Page:Montesquieu - Œuvres complètes, éd. Laboulaye, t2.djvu/92

La bibliothèque libre.
Cette page n’a pas encore été corrigée



CHANT SECOND.


A Gnide il est un antre aux nymphes consacré ;
L’amant sur ses destins on revient éclairé ;
On n’y voit point trembler la terre mugissante.
Sur le front palissant se dresser les cheveux,
Et sur le trépied d’or la prêtresse écumante
S’agiter en fureur à la voix de ses dieux.
Vénus prête aux humains une oreille indulgente,
Sans tromper de leurs cœurs les soupçons ou les vœux.

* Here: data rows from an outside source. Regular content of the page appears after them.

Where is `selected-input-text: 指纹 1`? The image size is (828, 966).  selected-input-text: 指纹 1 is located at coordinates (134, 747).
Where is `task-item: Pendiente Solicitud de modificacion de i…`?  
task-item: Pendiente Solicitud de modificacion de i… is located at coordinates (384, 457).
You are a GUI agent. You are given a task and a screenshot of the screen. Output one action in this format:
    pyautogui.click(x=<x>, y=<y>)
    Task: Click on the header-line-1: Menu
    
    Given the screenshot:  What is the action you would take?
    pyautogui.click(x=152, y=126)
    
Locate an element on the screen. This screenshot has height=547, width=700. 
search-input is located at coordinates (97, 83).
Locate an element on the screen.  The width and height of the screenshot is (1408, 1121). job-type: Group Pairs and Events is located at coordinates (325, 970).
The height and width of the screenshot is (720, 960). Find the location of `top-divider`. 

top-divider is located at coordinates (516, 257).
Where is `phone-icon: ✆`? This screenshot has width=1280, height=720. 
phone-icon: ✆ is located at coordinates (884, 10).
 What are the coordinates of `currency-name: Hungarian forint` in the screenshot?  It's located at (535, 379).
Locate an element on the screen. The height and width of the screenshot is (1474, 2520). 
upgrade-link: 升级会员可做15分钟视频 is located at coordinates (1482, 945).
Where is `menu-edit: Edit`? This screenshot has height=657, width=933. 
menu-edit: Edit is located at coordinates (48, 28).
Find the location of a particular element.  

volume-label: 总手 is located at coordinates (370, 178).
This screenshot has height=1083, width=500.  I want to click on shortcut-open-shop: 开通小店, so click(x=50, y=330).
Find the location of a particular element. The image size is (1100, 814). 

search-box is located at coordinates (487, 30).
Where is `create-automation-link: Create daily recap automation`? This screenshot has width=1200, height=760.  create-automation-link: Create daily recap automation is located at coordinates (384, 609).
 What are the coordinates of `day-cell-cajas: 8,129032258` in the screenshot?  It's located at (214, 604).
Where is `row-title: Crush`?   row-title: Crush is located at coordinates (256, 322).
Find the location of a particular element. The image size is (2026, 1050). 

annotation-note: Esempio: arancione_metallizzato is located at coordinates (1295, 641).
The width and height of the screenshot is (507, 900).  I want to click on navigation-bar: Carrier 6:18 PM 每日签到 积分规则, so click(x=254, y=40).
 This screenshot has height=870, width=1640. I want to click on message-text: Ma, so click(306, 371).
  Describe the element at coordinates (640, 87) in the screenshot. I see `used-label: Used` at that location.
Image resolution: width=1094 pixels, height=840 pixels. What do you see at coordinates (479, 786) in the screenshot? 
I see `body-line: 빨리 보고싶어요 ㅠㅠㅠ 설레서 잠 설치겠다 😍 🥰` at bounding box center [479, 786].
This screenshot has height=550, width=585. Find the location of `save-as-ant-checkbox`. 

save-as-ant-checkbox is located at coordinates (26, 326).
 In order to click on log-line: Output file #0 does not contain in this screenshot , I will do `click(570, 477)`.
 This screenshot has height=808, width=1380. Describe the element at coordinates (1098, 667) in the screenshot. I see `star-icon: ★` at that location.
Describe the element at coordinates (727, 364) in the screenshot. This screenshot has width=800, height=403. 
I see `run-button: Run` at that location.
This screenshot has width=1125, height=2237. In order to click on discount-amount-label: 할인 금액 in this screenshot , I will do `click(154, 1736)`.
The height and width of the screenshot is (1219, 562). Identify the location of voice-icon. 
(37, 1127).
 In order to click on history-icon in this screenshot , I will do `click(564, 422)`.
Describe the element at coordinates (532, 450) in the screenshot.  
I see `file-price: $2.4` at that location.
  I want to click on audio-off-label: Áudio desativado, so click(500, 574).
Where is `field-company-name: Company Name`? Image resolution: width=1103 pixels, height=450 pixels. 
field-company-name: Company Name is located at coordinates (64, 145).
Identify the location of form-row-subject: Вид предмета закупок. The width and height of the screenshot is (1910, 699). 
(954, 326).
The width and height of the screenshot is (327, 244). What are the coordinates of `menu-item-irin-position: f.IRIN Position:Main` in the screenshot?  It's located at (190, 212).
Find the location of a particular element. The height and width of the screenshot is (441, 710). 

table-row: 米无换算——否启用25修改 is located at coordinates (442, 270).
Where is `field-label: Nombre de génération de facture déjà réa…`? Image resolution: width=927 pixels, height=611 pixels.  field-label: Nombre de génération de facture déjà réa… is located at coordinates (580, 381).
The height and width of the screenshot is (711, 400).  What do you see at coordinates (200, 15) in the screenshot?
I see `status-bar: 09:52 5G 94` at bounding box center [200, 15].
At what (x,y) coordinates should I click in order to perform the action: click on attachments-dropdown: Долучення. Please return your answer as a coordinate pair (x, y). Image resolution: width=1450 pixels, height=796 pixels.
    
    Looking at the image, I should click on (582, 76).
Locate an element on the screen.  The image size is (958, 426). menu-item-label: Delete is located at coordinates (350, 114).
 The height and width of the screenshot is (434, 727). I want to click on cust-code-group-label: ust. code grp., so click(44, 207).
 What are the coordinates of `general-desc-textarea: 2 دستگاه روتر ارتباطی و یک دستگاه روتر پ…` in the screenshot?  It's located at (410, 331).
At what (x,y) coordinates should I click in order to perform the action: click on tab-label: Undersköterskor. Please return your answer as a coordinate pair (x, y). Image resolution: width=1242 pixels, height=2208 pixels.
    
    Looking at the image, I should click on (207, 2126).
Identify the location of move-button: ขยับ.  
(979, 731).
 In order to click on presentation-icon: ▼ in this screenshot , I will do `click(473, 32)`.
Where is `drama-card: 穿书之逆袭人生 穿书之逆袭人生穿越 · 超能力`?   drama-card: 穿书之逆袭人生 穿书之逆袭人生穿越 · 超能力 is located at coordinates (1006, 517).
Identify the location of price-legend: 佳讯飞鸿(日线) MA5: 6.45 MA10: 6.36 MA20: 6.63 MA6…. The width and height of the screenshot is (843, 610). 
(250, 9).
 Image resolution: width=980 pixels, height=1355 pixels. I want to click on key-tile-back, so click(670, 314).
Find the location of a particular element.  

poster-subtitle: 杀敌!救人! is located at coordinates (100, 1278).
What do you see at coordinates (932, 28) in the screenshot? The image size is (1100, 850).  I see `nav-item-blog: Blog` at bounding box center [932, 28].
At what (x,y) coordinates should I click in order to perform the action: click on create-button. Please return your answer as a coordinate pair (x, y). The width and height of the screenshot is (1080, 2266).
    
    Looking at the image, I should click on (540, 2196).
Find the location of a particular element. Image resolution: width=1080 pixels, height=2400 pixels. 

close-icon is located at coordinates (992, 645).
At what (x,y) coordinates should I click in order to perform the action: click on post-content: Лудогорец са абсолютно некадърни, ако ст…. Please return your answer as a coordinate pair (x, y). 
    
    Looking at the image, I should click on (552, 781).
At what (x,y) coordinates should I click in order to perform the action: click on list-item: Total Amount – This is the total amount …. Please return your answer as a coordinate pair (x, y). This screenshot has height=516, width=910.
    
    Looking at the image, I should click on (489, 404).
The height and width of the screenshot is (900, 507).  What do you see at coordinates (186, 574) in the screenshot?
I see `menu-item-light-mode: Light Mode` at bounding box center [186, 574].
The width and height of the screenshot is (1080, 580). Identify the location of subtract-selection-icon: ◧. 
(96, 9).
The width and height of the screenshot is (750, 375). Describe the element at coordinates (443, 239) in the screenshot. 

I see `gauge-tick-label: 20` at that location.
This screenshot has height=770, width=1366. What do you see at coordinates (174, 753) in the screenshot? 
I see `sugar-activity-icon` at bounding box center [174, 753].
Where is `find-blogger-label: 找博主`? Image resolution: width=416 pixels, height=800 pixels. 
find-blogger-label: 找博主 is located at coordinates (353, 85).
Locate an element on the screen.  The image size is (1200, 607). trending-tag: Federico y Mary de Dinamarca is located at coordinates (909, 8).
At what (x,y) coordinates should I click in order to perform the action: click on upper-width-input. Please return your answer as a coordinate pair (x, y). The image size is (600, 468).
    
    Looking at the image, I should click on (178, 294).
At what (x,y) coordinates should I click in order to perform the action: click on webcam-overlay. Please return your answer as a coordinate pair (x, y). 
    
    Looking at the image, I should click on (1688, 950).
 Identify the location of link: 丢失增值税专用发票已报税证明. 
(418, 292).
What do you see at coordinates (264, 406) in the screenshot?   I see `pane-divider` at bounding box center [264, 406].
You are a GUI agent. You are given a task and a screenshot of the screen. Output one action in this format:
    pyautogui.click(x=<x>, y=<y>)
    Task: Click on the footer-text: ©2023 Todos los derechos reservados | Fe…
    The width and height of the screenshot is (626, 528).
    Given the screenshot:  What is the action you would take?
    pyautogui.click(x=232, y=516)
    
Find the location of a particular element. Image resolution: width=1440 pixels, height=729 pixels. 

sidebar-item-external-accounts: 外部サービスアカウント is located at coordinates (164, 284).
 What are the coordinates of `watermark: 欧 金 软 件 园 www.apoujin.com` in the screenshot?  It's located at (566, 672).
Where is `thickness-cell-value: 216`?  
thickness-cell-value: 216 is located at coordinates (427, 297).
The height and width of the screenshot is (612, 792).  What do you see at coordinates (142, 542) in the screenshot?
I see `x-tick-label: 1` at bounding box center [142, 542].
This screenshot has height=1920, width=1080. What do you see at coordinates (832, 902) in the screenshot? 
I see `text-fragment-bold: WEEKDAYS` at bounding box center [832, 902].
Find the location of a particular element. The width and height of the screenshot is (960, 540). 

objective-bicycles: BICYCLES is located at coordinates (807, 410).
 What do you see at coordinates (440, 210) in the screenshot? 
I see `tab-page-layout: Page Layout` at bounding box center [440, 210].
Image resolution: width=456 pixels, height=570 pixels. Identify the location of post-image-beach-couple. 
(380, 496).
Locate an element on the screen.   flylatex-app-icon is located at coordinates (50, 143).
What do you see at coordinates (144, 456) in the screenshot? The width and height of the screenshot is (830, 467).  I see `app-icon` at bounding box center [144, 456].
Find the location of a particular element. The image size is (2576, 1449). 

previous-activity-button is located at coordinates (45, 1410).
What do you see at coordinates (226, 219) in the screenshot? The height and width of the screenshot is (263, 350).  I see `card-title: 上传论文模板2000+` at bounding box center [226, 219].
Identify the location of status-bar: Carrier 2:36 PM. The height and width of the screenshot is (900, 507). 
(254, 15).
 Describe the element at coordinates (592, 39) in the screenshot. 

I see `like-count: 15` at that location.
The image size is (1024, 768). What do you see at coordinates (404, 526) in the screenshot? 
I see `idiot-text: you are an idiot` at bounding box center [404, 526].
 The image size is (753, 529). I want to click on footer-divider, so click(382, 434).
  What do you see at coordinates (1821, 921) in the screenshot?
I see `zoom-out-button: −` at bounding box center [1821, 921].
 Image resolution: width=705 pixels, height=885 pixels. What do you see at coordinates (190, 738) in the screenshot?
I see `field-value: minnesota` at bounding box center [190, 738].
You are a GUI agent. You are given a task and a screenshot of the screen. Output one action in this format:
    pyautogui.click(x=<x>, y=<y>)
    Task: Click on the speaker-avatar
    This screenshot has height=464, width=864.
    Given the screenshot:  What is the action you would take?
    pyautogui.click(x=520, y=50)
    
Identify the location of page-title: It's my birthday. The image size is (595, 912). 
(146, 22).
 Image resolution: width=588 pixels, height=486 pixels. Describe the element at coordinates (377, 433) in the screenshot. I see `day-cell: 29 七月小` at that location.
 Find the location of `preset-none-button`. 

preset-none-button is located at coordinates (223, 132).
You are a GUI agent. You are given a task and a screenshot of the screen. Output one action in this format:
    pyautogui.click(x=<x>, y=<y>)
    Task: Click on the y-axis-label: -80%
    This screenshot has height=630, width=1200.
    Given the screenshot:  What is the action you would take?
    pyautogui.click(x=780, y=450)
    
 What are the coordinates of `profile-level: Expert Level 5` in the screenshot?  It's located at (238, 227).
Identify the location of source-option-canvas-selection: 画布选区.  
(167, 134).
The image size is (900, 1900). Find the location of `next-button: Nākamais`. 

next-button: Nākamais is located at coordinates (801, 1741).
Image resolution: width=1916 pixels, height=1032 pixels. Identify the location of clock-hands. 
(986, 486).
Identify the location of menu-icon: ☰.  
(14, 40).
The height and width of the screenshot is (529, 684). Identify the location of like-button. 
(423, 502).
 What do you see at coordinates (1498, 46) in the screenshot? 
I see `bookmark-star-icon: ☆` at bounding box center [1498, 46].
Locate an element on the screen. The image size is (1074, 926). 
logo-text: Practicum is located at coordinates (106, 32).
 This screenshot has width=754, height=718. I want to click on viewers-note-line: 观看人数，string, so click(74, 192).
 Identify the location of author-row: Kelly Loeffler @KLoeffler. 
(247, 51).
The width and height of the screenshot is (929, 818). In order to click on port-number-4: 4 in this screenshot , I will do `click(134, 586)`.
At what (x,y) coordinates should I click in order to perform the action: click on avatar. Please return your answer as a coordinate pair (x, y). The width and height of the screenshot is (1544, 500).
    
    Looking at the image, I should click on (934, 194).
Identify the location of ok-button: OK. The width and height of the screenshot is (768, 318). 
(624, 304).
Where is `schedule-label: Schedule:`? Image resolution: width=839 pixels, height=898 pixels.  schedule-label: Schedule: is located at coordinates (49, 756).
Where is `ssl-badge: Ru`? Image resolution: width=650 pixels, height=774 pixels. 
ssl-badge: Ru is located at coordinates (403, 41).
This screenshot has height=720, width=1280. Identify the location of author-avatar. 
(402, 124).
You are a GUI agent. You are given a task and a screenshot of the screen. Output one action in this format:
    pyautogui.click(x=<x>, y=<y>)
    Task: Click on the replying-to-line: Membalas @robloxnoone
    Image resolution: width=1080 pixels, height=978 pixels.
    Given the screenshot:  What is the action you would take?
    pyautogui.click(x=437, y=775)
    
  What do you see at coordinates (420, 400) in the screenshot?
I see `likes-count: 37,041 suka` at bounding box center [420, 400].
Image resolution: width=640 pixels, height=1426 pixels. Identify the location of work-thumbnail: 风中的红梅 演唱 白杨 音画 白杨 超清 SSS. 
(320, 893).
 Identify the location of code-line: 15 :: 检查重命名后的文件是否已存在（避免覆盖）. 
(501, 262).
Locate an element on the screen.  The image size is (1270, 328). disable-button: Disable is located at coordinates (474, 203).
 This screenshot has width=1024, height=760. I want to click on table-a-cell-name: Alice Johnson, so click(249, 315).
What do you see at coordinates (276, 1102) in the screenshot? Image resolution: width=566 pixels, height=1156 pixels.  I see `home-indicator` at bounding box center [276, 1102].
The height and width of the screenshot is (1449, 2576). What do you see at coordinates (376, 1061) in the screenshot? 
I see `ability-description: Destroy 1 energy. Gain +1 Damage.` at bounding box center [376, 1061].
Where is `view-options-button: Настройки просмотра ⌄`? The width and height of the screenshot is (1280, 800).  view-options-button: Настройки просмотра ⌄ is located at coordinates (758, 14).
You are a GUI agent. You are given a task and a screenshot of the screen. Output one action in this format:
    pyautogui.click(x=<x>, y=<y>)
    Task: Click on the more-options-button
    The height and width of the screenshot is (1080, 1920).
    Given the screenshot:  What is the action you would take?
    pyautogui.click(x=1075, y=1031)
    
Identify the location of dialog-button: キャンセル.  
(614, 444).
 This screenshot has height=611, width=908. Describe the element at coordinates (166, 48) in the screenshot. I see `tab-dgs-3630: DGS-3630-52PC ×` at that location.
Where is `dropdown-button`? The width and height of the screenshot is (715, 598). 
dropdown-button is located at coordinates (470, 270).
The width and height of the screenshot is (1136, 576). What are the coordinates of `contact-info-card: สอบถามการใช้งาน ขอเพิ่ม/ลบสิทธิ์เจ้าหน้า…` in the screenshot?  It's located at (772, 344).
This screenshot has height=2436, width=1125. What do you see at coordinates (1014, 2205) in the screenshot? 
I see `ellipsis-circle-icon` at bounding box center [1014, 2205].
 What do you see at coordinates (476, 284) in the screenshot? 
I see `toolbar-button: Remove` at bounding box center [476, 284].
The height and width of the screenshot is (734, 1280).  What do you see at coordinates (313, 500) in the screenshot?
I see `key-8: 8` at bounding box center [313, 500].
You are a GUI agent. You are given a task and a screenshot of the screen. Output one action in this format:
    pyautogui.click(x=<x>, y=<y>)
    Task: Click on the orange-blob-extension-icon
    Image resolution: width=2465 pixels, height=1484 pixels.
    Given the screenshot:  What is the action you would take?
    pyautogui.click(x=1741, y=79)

Une fille de Crète aborda l’immortelle :
Des flots d’adorateurs s’empressaient autour d’elle :
A l’oreille de l’un elle parlait tout bas ;
Elle accordait à l’autre un souris plein de charmes ;
Sur un troisième encore elle appuyait son bras.
O ciel ! que dans la foule elle causa d’alarmes !
Combien elle était belle et parée avec art !
Sa voix était perfide, ainsi que son regard :
D’une divinité la démarche est moins fière
Mais Vénus lui cria : Sors de mon sanctuaire ;
Oses-tu bien porter ton manège imposteur
Jusqu’aux lieux où l’amour règne avec la candeur ?
Je veux qu’à ta beauté ce même orgueil survive.
Je te laisse ton cœur et détruis tes appas ;
Les hommes te fuiront comme une ombre plaintive ;
Et le mépris vengeur, attaché sur tes pas,
Poursuivra, chez les morts, ton âme fugitive.
Fléau de ses amants, riche de leurs débris,
Des murs de Nocrétis vint une courtisane.
Quel faste était le sien ! de sa flamme profane,
Avec un front superbe, elle étalait le prix.